● **Your objective**: Write out the data below exactly as given, without any of its pictures.

Segment Start: Material shown

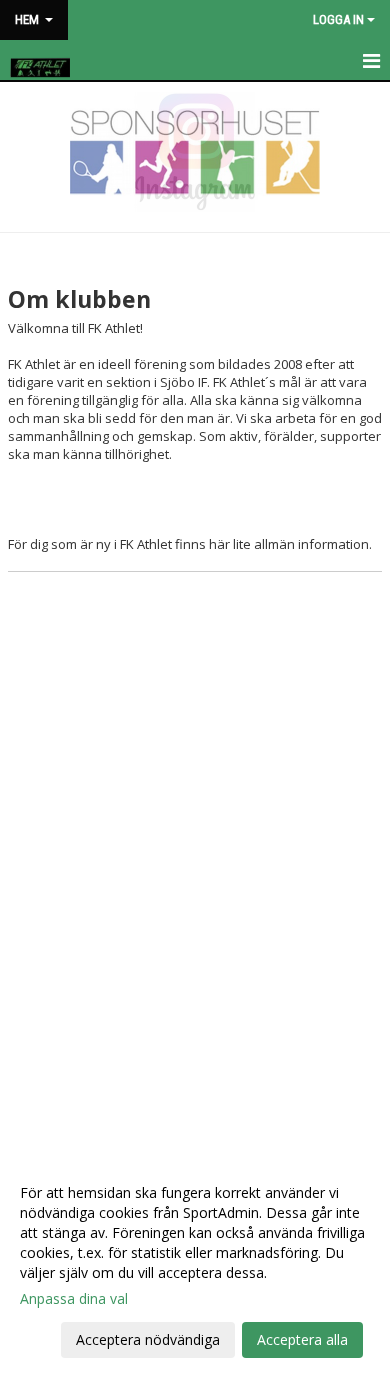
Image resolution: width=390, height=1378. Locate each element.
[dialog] (195, 1265)
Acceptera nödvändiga (148, 1339)
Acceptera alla (302, 1339)
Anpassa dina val (74, 1299)
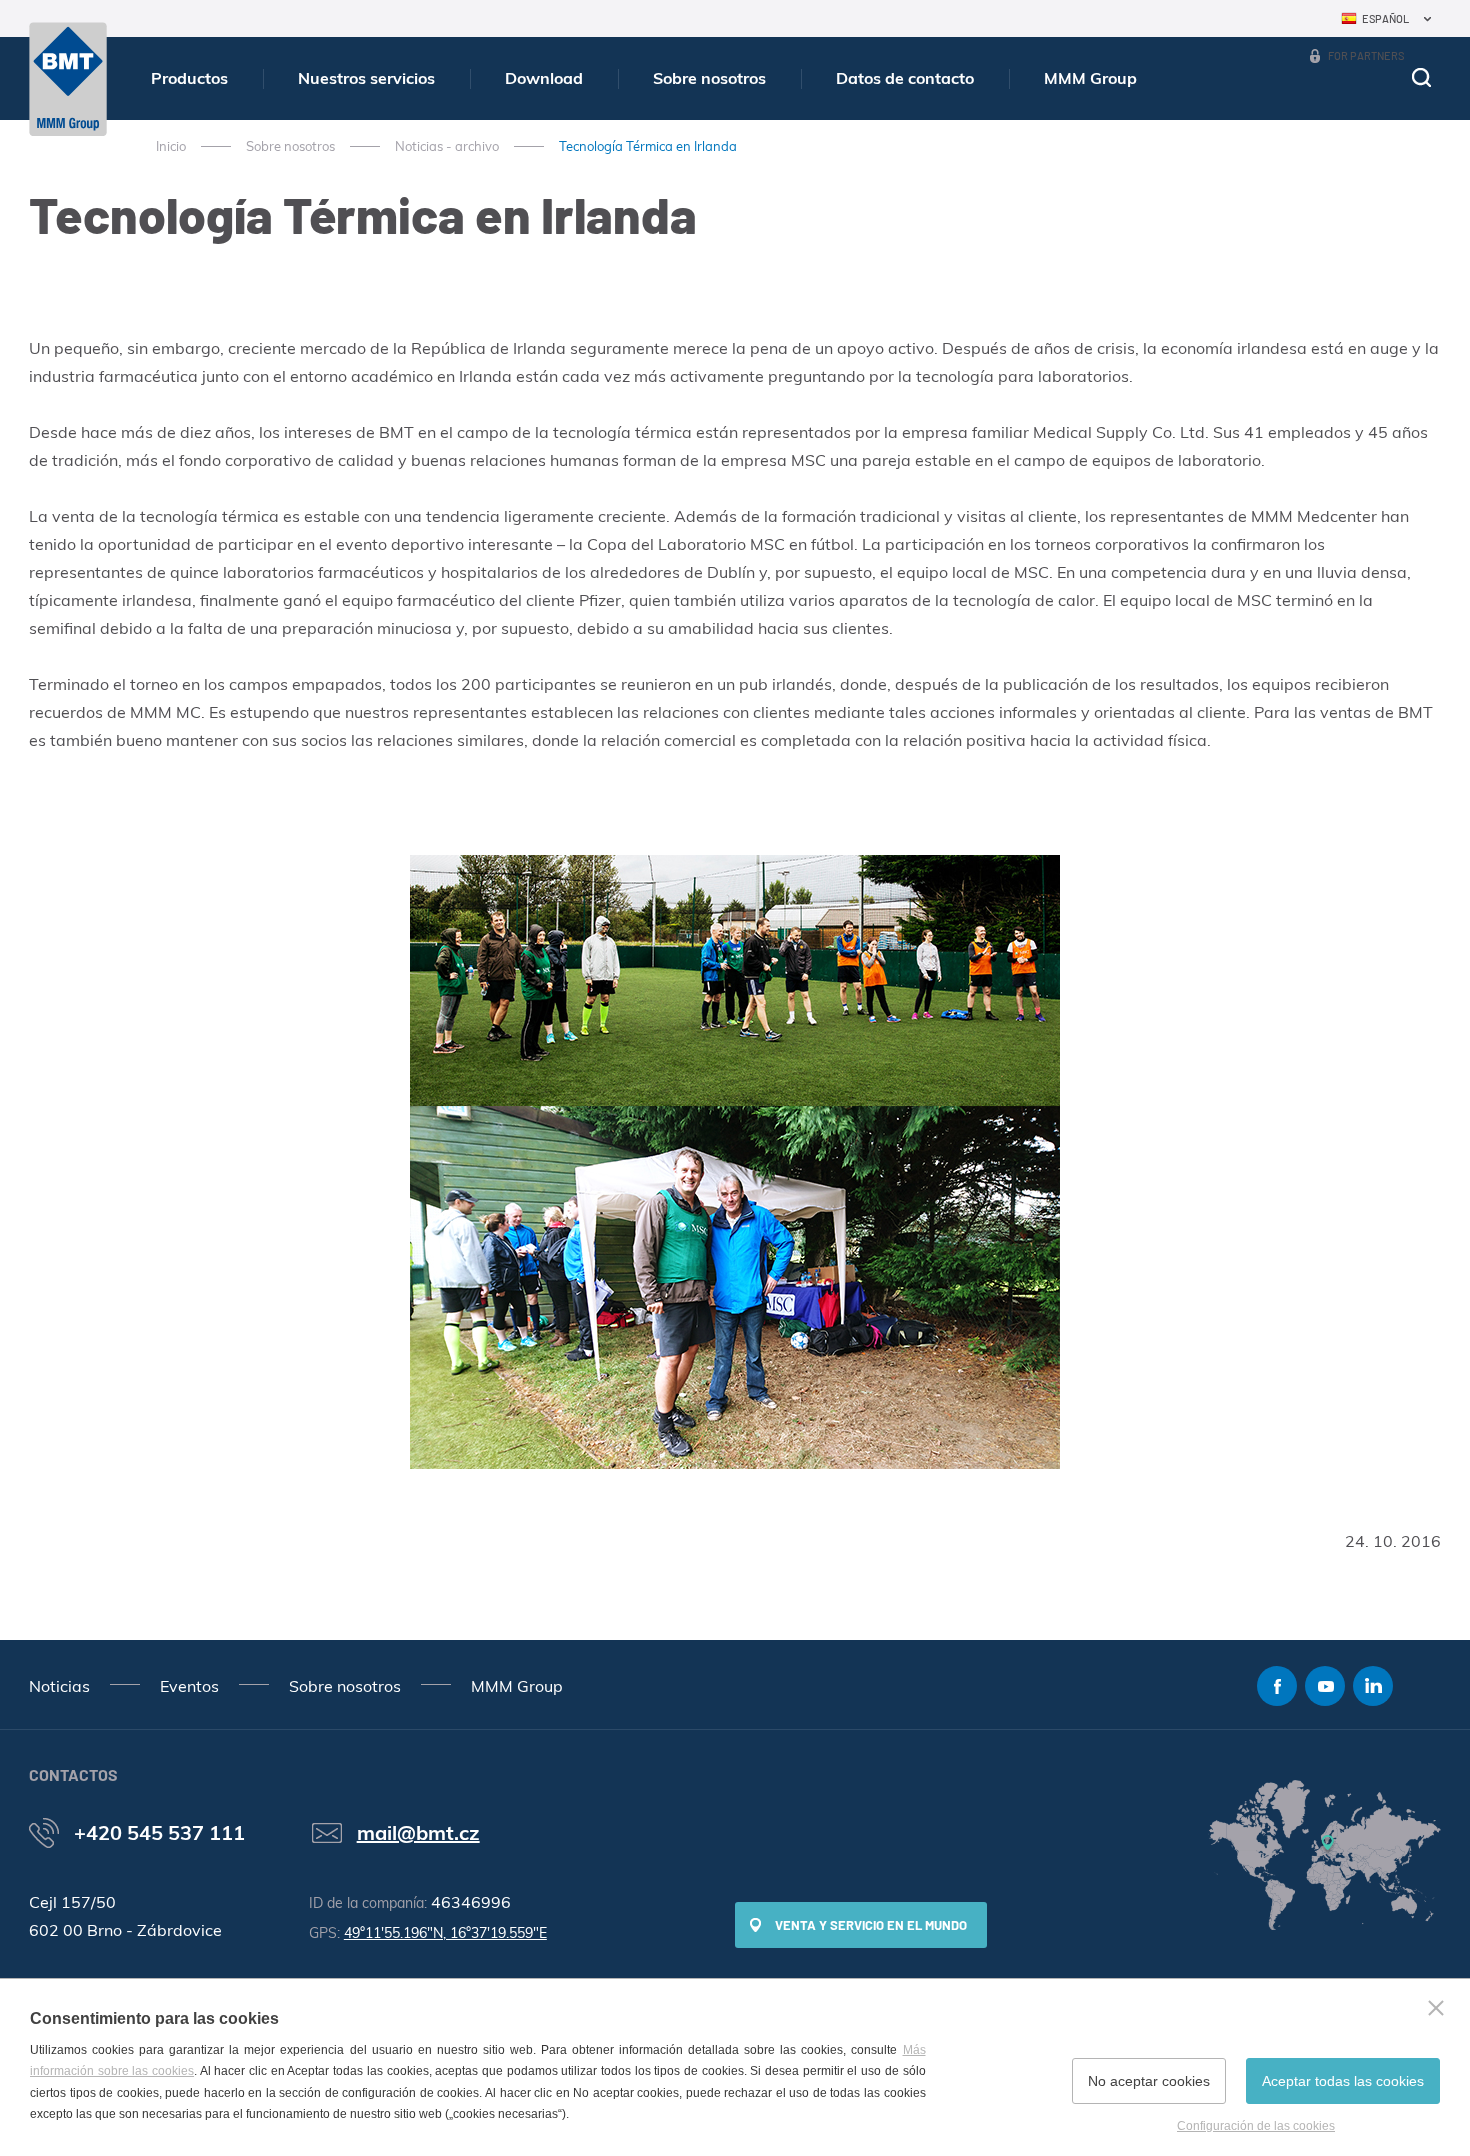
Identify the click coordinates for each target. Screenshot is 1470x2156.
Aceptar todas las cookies (1343, 2081)
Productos (189, 78)
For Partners (1366, 55)
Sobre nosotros (709, 78)
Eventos (189, 1686)
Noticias (59, 1686)
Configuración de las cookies (1256, 2126)
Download (544, 78)
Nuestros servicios (366, 78)
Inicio (171, 146)
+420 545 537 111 (159, 1832)
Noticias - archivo (447, 146)
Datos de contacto (905, 78)
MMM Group (1090, 78)
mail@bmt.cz (418, 1832)
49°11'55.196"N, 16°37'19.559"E (445, 1933)
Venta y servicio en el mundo (871, 1925)
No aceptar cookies (1149, 2081)
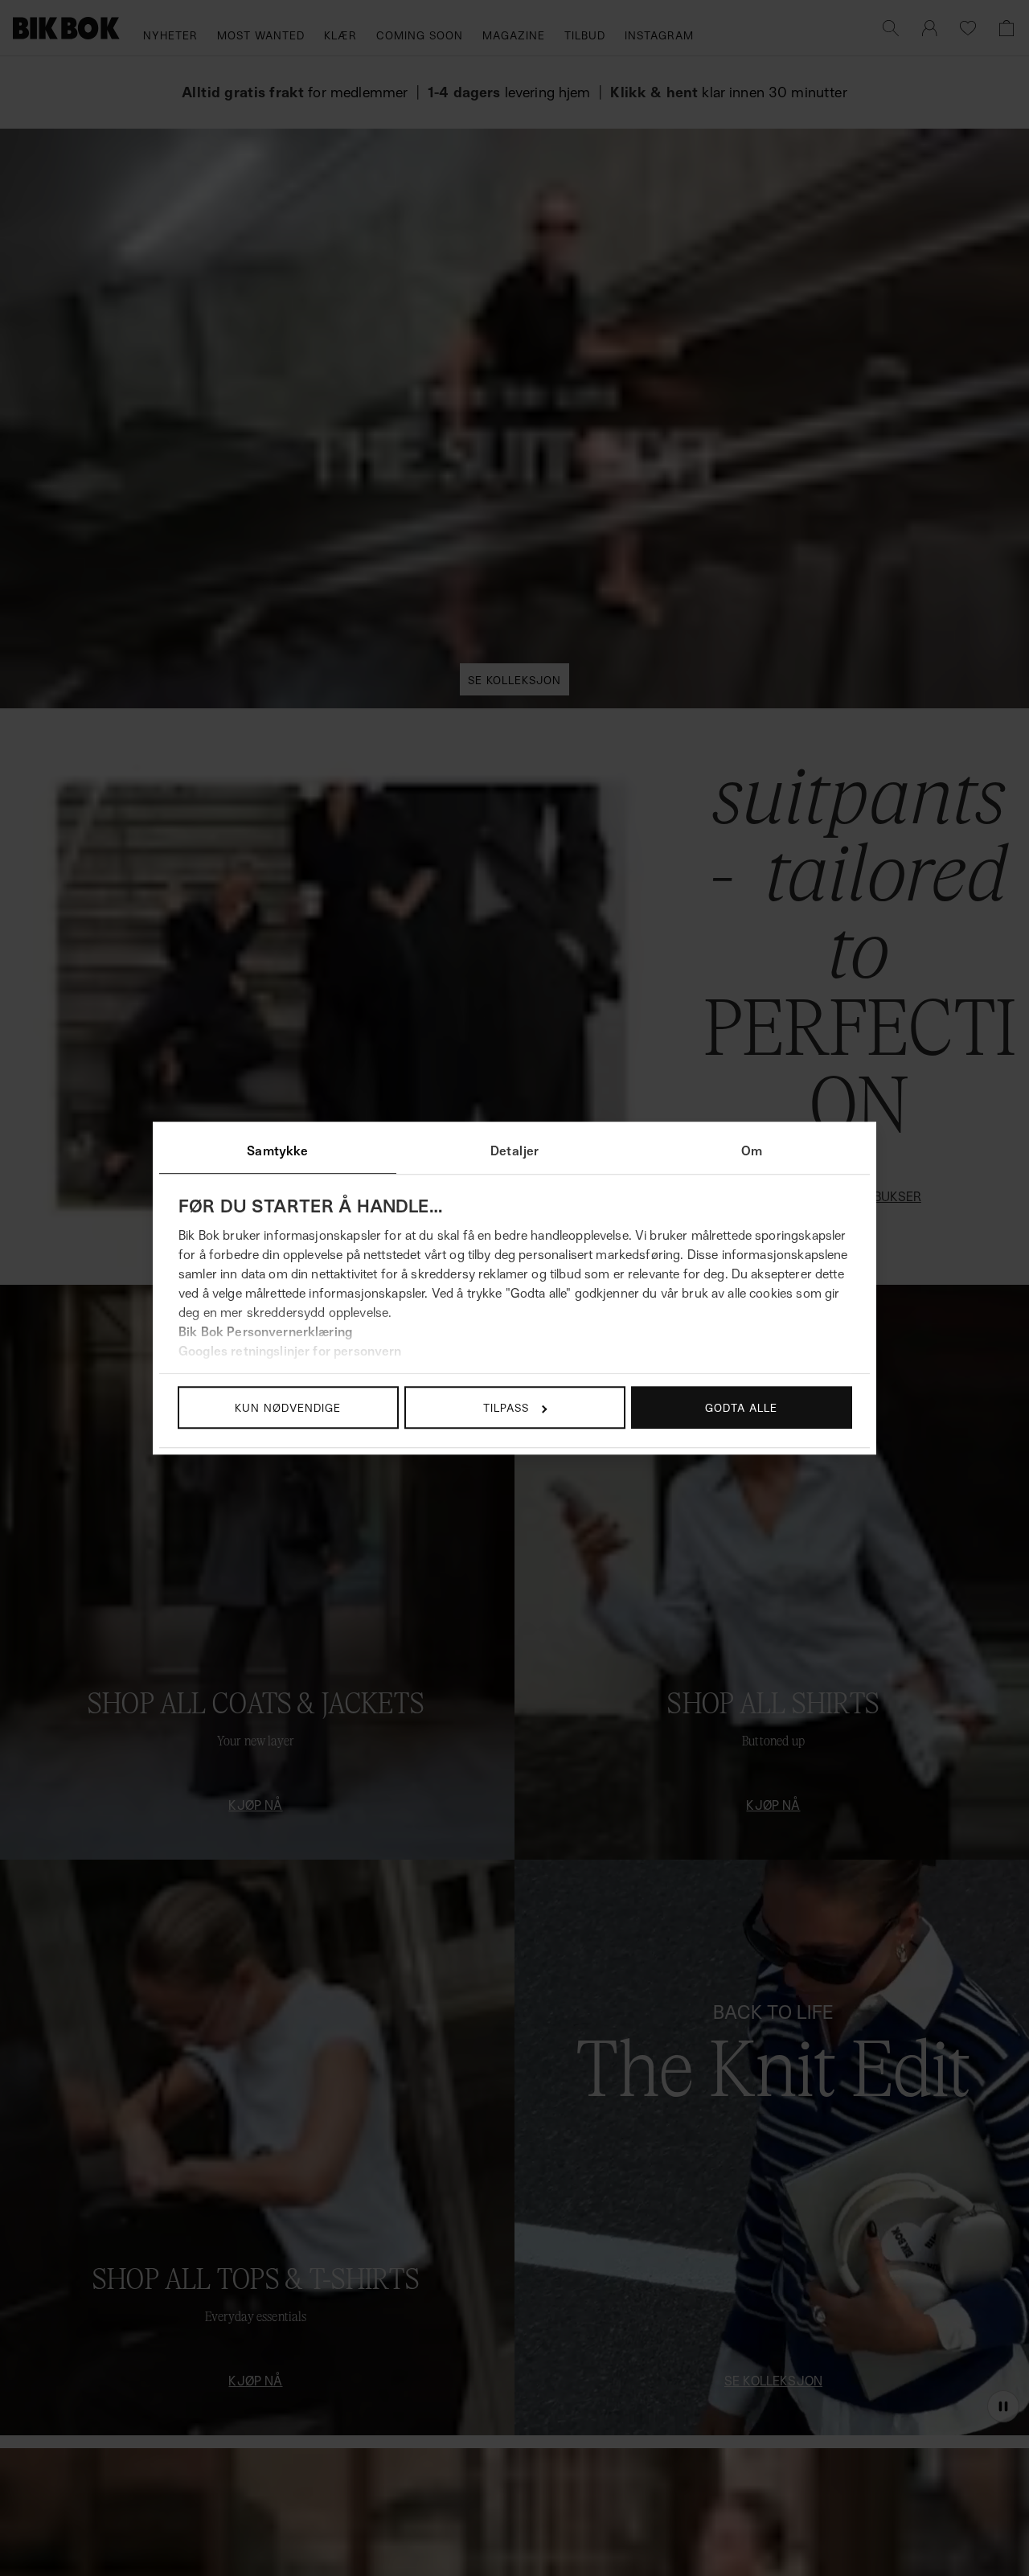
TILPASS (506, 1407)
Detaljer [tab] (514, 1150)
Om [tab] (751, 1150)
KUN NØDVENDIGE (288, 1407)
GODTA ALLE (741, 1407)
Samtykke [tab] (277, 1150)
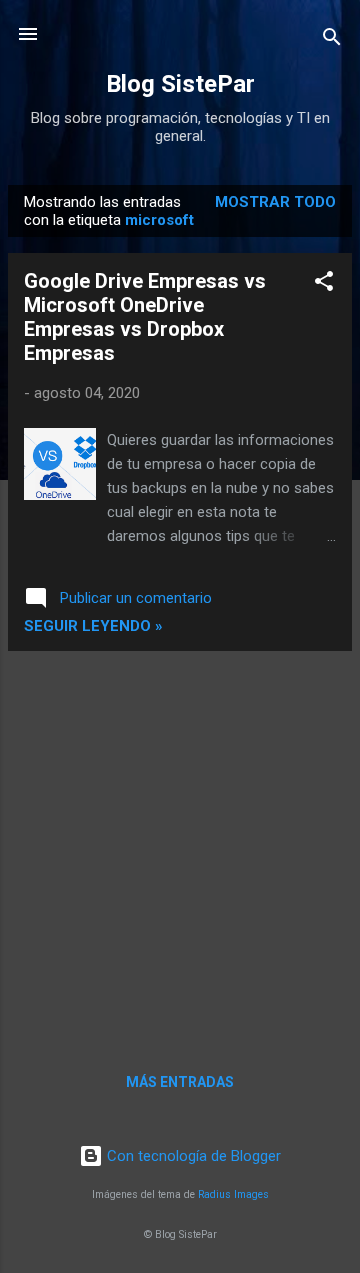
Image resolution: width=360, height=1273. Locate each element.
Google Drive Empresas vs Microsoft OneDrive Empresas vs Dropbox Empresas (145, 317)
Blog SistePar (180, 84)
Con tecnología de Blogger (192, 1156)
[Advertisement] (180, 847)
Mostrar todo (275, 202)
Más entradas (180, 1082)
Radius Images (233, 1194)
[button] (324, 284)
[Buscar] (332, 40)
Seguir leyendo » (93, 626)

Segment End: Material shown

● **Response to this exercise**:
Image resolution: width=390, height=1378. Locate each element.
[dialog] (195, 1265)
Acceptera nödvändiga (148, 1339)
Acceptera alla (302, 1339)
Anpassa dina val (74, 1299)
Identify the click coordinates for each target. Screenshot is 1470x2156.
Aceptar todas las cookies (1343, 2081)
Productos (189, 78)
For Partners (1366, 55)
Sobre nosotros (709, 78)
Eventos (189, 1686)
Noticias (59, 1686)
Configuración de las cookies (1256, 2126)
Download (544, 78)
Nuestros servicios (366, 78)
Inicio (171, 146)
+420 545 537 111 (159, 1832)
Noticias - archivo (447, 146)
Datos de contacto (905, 78)
MMM Group (1090, 78)
mail@bmt.cz (418, 1832)
49°11'55.196"N, 16°37'19.559"E (445, 1933)
Venta y servicio en el mundo (871, 1925)
No aceptar cookies (1149, 2081)
TILPASS (506, 1407)
Detaljer [tab] (514, 1150)
Om [tab] (751, 1150)
KUN NØDVENDIGE (288, 1407)
GODTA ALLE (741, 1407)
Samtykke [tab] (277, 1150)
Image resolution: width=360, height=1273. Locate each element.
Google Drive Empresas vs Microsoft OneDrive Empresas vs Dropbox Empresas (145, 317)
Blog SistePar (180, 84)
Con tecnología de Blogger (192, 1156)
[Advertisement] (180, 847)
Mostrar todo (275, 202)
Más entradas (180, 1082)
Radius Images (233, 1194)
[button] (324, 284)
[Buscar] (332, 40)
Seguir leyendo » (93, 626)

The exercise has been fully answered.